THE REQUEST:
Lay out the records as a two-column CSV with the headers instruction and response, one row per record. Put the record's text in instruction and its answer in response, quote every field, replace line breaks with spaces, and omit the pictures.

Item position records
-------------------------
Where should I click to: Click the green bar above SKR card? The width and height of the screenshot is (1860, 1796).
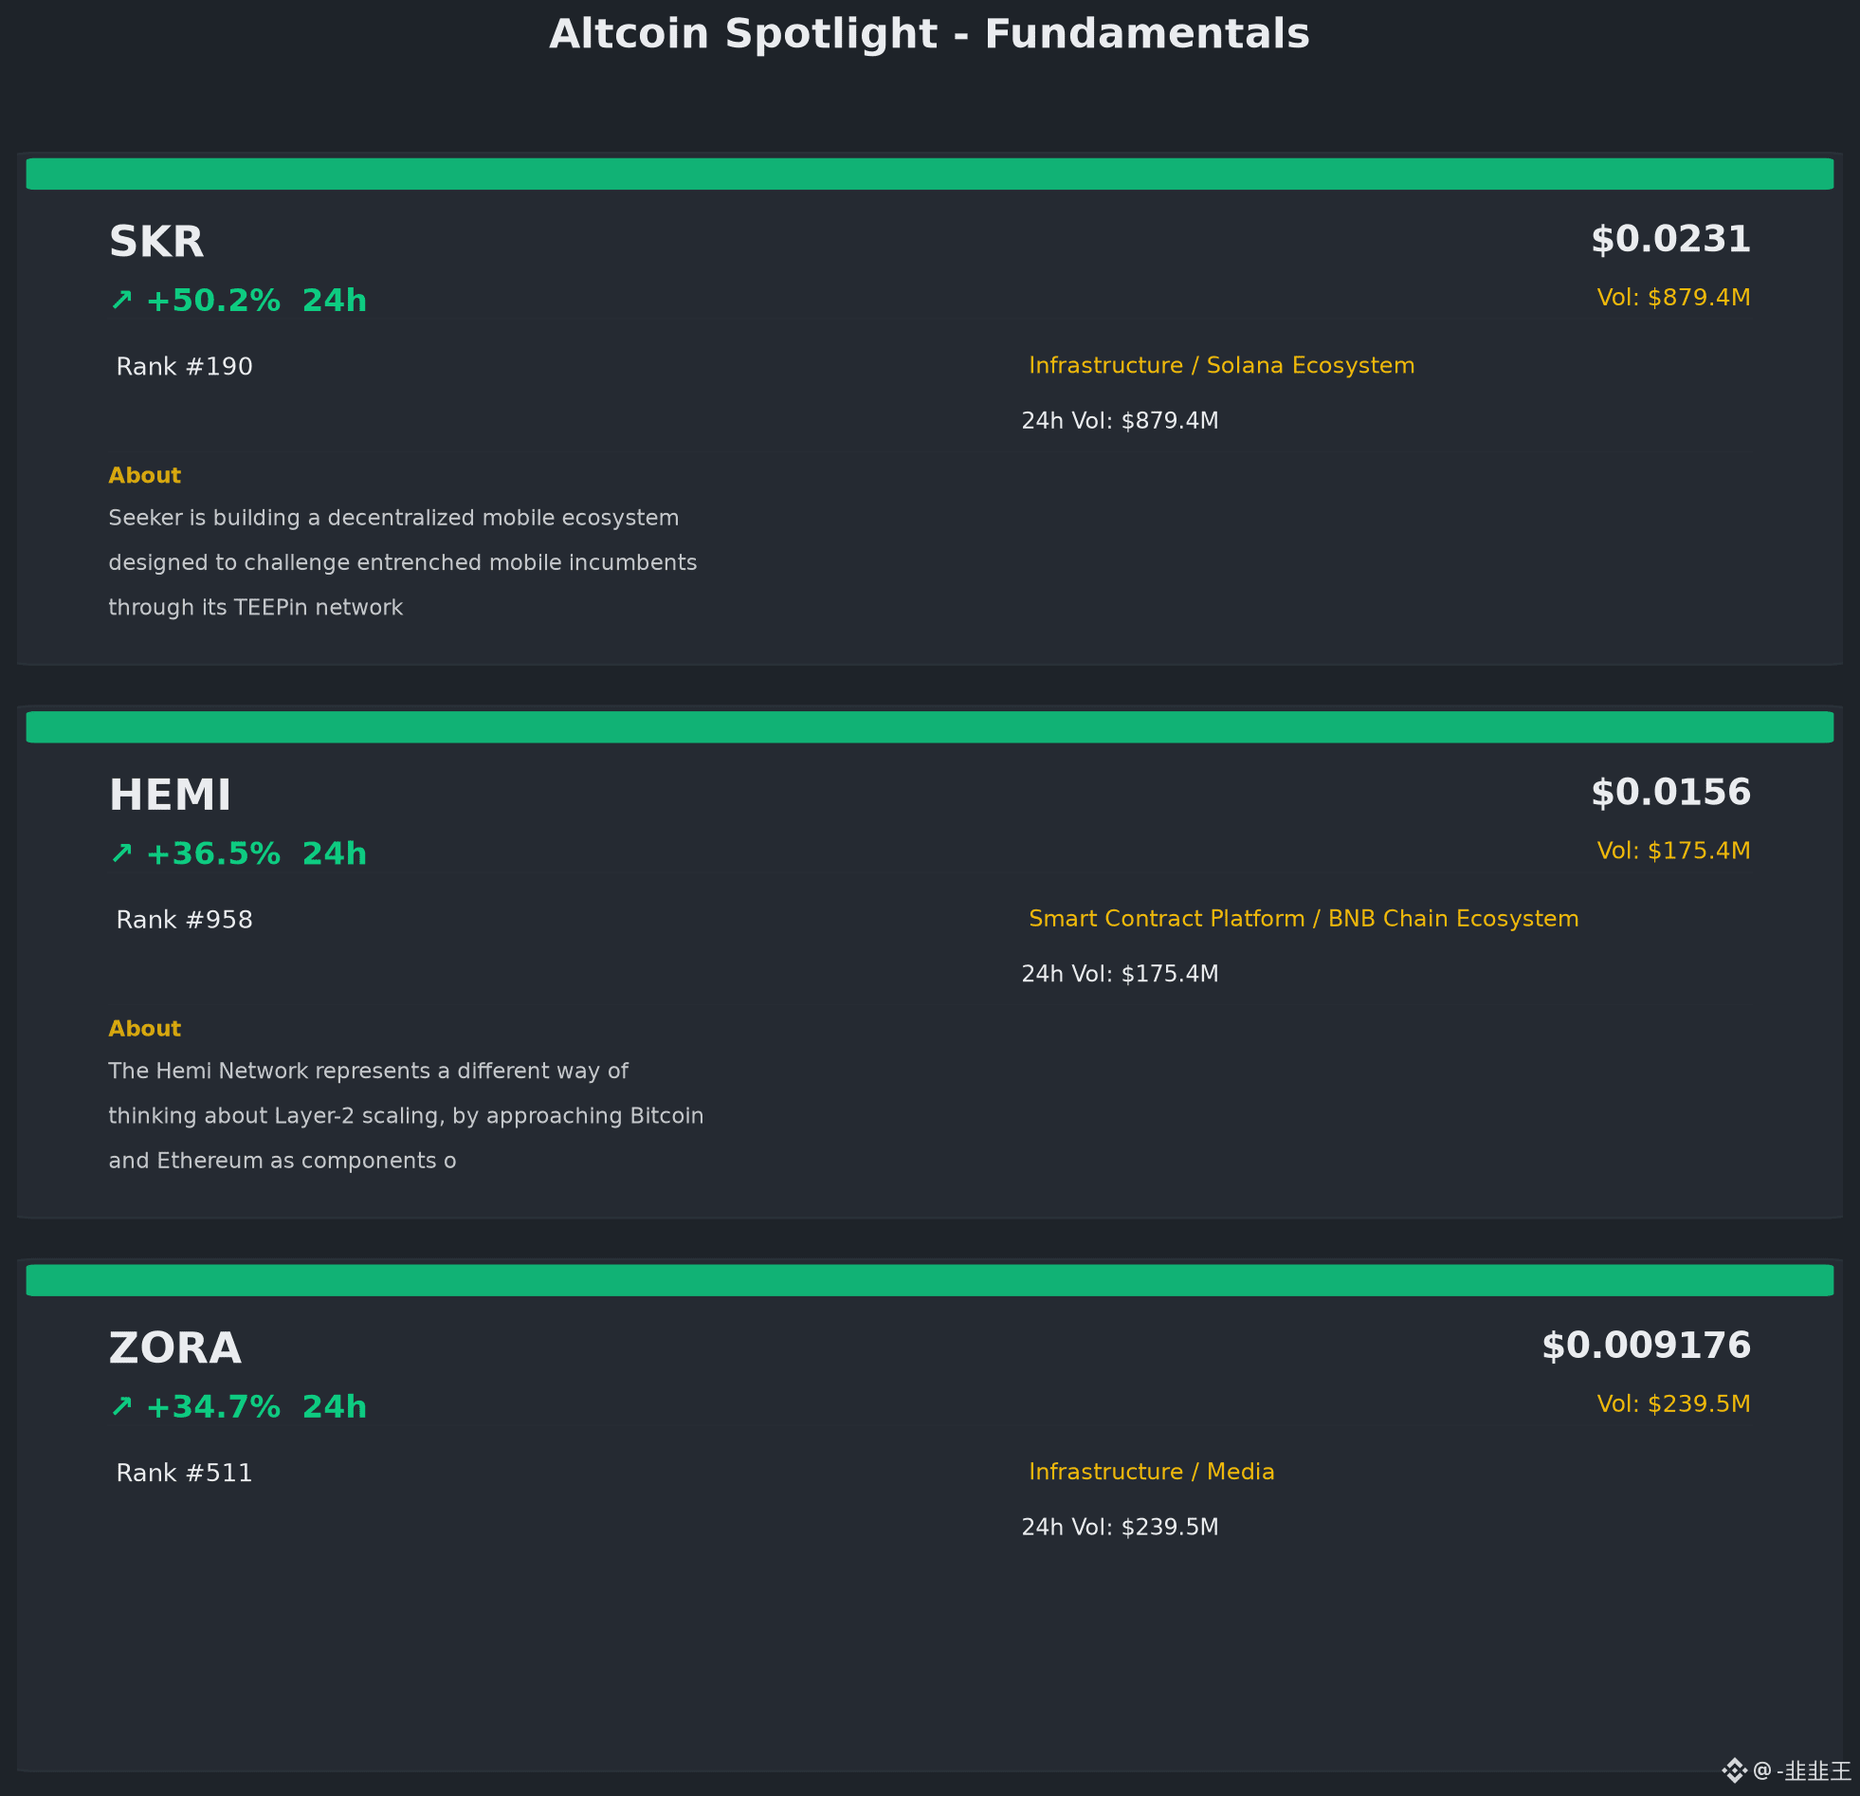930,174
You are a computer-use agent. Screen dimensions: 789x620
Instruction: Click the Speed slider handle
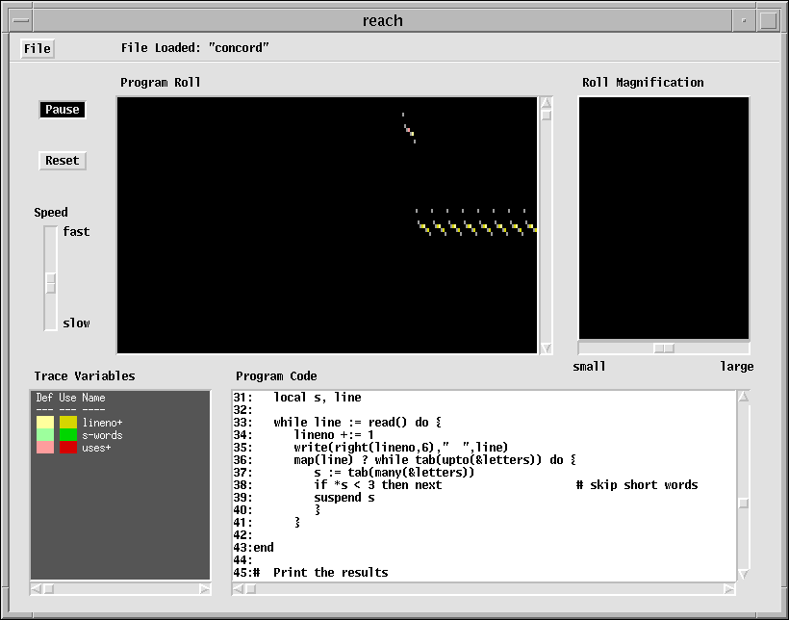click(51, 283)
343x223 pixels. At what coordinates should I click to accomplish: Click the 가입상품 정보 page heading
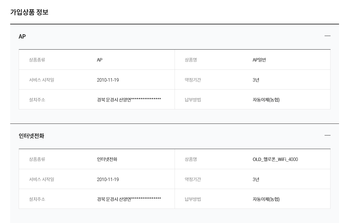[29, 12]
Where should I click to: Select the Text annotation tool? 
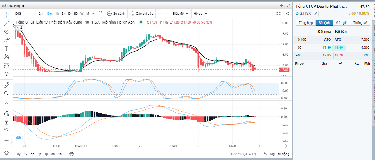[6, 48]
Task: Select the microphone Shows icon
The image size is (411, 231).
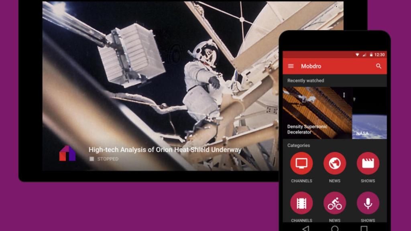Action: [368, 203]
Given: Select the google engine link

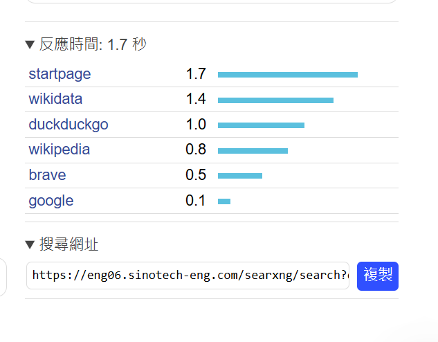Looking at the screenshot, I should pyautogui.click(x=51, y=201).
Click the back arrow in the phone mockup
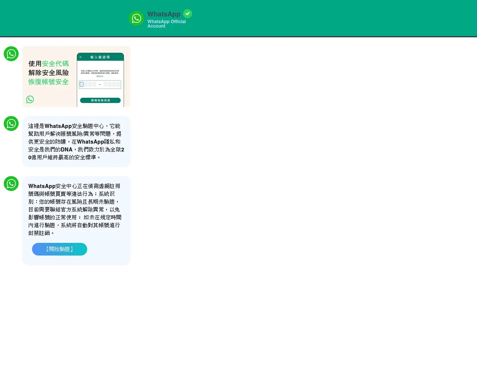 [80, 57]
-------------------------
TASK RESULT:
instruction,response
"Where should I click to: Click the green bar above SKR card? The width and height of the screenshot is (1860, 1796).","930,174"
"You are a computer-use agent. Screen dimensions: 789x620 Instruction: Click the Speed slider handle","click(51, 283)"
"343x223 pixels. At what coordinates should I click to accomplish: Click the 가입상품 정보 page heading","[29, 12]"
"Where should I click to: Select the Text annotation tool?","[6, 48]"
"Task: Select the microphone Shows icon The image size is (411, 231).","Action: [368, 203]"
"Given: Select the google engine link","Looking at the screenshot, I should pyautogui.click(x=51, y=201)."
"Click the back arrow in the phone mockup","[80, 57]"